[Records from a dataset]

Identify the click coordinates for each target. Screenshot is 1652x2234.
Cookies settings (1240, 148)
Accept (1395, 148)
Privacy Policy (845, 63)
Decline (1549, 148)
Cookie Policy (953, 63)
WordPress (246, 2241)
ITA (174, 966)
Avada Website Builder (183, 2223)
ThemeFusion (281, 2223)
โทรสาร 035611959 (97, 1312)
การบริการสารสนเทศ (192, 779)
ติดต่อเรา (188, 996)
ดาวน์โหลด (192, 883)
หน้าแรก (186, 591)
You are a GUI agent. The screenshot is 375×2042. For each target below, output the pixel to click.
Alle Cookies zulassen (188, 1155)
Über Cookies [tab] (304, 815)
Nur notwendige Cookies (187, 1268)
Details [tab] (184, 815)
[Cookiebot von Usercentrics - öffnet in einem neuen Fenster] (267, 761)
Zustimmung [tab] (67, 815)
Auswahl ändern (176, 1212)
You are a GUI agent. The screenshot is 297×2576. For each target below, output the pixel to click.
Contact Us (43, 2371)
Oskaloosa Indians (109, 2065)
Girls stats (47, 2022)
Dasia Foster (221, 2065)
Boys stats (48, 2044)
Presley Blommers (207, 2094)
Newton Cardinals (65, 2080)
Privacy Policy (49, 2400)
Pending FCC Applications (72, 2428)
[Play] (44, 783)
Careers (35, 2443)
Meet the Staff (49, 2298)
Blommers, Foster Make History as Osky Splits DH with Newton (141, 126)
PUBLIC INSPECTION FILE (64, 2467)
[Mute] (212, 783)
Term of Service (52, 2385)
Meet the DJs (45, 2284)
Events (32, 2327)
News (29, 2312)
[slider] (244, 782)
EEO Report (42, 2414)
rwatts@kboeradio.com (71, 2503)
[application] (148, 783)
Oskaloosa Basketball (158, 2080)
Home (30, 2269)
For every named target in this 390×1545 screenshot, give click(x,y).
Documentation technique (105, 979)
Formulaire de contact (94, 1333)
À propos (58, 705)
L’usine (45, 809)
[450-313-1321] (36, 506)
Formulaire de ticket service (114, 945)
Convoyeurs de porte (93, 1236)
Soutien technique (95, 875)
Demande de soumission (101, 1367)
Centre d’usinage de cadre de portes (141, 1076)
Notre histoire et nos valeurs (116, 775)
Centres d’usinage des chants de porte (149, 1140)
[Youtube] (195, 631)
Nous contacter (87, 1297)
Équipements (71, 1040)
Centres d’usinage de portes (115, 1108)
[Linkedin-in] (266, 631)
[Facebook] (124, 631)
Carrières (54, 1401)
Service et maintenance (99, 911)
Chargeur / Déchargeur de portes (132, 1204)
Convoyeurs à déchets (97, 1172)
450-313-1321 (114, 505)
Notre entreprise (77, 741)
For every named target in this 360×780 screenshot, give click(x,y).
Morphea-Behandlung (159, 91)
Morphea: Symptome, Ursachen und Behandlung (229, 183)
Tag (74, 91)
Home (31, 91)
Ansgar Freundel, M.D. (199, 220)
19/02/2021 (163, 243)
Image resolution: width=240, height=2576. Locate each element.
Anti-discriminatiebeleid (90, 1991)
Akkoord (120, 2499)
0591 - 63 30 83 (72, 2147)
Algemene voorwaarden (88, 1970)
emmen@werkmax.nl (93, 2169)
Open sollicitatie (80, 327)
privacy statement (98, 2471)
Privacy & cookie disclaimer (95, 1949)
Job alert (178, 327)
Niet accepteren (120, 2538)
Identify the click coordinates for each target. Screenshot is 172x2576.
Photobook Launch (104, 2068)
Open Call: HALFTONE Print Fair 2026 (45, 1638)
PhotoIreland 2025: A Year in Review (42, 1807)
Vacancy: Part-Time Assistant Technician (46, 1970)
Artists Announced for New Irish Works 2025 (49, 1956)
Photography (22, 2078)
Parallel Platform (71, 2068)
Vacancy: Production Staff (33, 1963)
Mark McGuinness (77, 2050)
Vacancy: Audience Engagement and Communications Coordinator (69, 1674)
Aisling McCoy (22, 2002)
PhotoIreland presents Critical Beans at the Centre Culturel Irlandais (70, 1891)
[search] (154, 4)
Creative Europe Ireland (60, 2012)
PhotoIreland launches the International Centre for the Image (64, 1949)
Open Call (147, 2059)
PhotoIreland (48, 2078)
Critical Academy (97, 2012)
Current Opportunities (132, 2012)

§ **Exercise description**:
In the records above, find the line with "Decline (1549, 148)"; write out exactly that line and each one after it, stopping after the line with "Auswahl ändern (176, 1212)".

§ **Task output**:
Decline (1549, 148)
Cookie Policy (953, 63)
WordPress (246, 2241)
ITA (174, 966)
Avada Website Builder (183, 2223)
ThemeFusion (281, 2223)
โทรสาร 035611959 (97, 1312)
การบริการสารสนเทศ (192, 779)
ติดต่อเรา (188, 996)
ดาวน์โหลด (192, 883)
หน้าแรก (186, 591)
You are a GUI agent. The screenshot is 375×2042. For each target below, output the pixel to click.
Alle Cookies zulassen (188, 1155)
Über Cookies [tab] (304, 815)
Nur notwendige Cookies (187, 1268)
Details [tab] (184, 815)
[Cookiebot von Usercentrics - öffnet in einem neuen Fenster] (267, 761)
Zustimmung [tab] (67, 815)
Auswahl ändern (176, 1212)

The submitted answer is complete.